Texto de estudo =>
· · · ·
Um amor de férias
É realmente um milagre de Natal. Como uma comédia romântica e natalina conseguiu me cativar? UMA COMÉDIA ROMÂNTICA E NATALINA?! (Adeus a meu eu alternativo e hardcore...) Estou chocado, adorei o filme, é água com açúcar igual a todos do gênero e mesmo assim fiquei mesmo apaixonado (termo mais do que apropriado) por “Um Amor Não Tira Férias”. O motivo? Ele tem um diferencial, bem, na verdade ele tem quatro: Cameron Diaz, Kate Winslet, Jude Law e Jack Black!
Sim, Jack Black! Até ele parece adequado, correto e simpático como o galã da vez (ao lado de Law). A diretora Nancy Meyers (do bom “Abaixo o Amor”) merece um Oscar por ter feito o elenco render tanto (imagine só, Jack Black e Jude Law!). Se alguns suspiram pelos moços, não posso esquecer de citar o quanto Cameron está maravilhosa – ligando meu lado Rubens Ewald Filho – iniciando – o sorriso mais gostoso que Hollywood consegue proporcionar nos dias atuais. Ela está simplesmente de cair o queixo, e graças a Deus e (talvez) Papai Noel, além disso, ela sabe mesmo atuar. O que sua parceira de tela parece ter nascido para fazer, Kate Winslet dispensa maiores comentários (ou os torna difíceis, pois falar de seu talento é chover no molhado).
· · · ·
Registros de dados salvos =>
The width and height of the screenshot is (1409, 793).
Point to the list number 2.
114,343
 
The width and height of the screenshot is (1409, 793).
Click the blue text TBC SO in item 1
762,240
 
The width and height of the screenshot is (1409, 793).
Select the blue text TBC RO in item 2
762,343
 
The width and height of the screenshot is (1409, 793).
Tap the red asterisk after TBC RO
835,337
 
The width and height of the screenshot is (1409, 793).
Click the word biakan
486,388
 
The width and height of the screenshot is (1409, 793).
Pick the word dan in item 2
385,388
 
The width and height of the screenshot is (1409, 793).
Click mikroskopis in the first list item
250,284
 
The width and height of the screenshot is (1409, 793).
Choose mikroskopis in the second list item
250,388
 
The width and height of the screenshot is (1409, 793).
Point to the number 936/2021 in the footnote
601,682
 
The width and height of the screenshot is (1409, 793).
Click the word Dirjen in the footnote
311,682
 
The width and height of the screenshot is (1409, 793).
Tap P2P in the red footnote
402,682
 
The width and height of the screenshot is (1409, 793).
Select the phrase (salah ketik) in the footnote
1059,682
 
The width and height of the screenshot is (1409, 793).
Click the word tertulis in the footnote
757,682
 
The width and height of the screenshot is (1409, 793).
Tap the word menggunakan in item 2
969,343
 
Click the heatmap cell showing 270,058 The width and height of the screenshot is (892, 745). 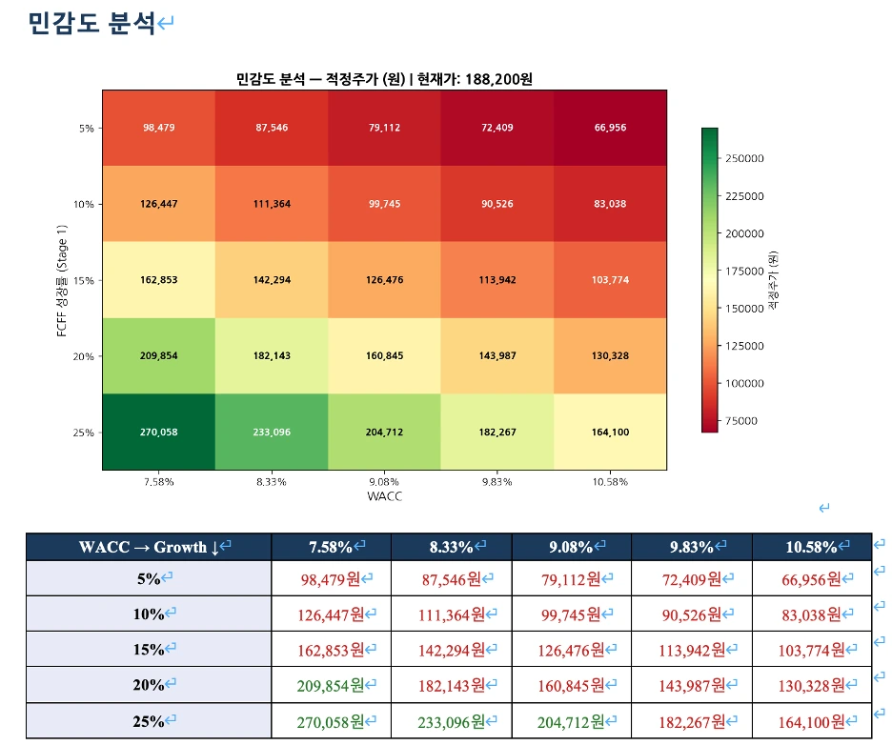(159, 432)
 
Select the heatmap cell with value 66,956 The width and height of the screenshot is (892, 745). (610, 128)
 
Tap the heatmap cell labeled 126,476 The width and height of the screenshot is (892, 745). (384, 280)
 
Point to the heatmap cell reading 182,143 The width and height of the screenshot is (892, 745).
· · · ·
Questão 1 =>
Responda às perguntas abaixo com base na resenha.
(a) Quais são os quatro diferenciais que o autor atribui ao filme?
(b) Quem dirigiu o filme?
(c) Segundo o autor, falar de que assunto é "chover no molhado"?
Questão 2 => Reproduza fielmente o trecho da resenha que vai de "Sim, Jack Black!" até "chover no molhado).".
As linhas não guardam relação alguma com a resenha.

Sua resposta 1 =>
(a) Cameron Diaz, Kate Winslet, Jude Law e Jack Black.
(b) Nancy Meyers.
(c) Do talento de Kate Winslet.

Sua resposta 2 =>
Sim, Jack Black! Até ele parece adequado, correto e simpático como o galã da vez (ao lado de Law). A diretora Nancy Meyers (do bom “Abaixo o Amor”) merece um Oscar por ter feito o elenco render tanto (imagine só, Jack Black e Jude Law!). Se alguns suspiram pelos moços, não posso esquecer de citar o quanto Cameron está maravilhosa – ligando meu lado Rubens Ewald Filho – iniciando – o sorriso mais gostoso que Hollywood consegue proporcionar nos dias atuais. Ela está simplesmente de cair o queixo, e graças a Deus e (talvez) Papai Noel, além disso, ela sabe mesmo atuar. O que sua parceira de tela parece ter nascido para fazer, Kate Winslet dispensa maiores comentários (ou os torna difíceis, pois falar de seu talento é chover no molhado).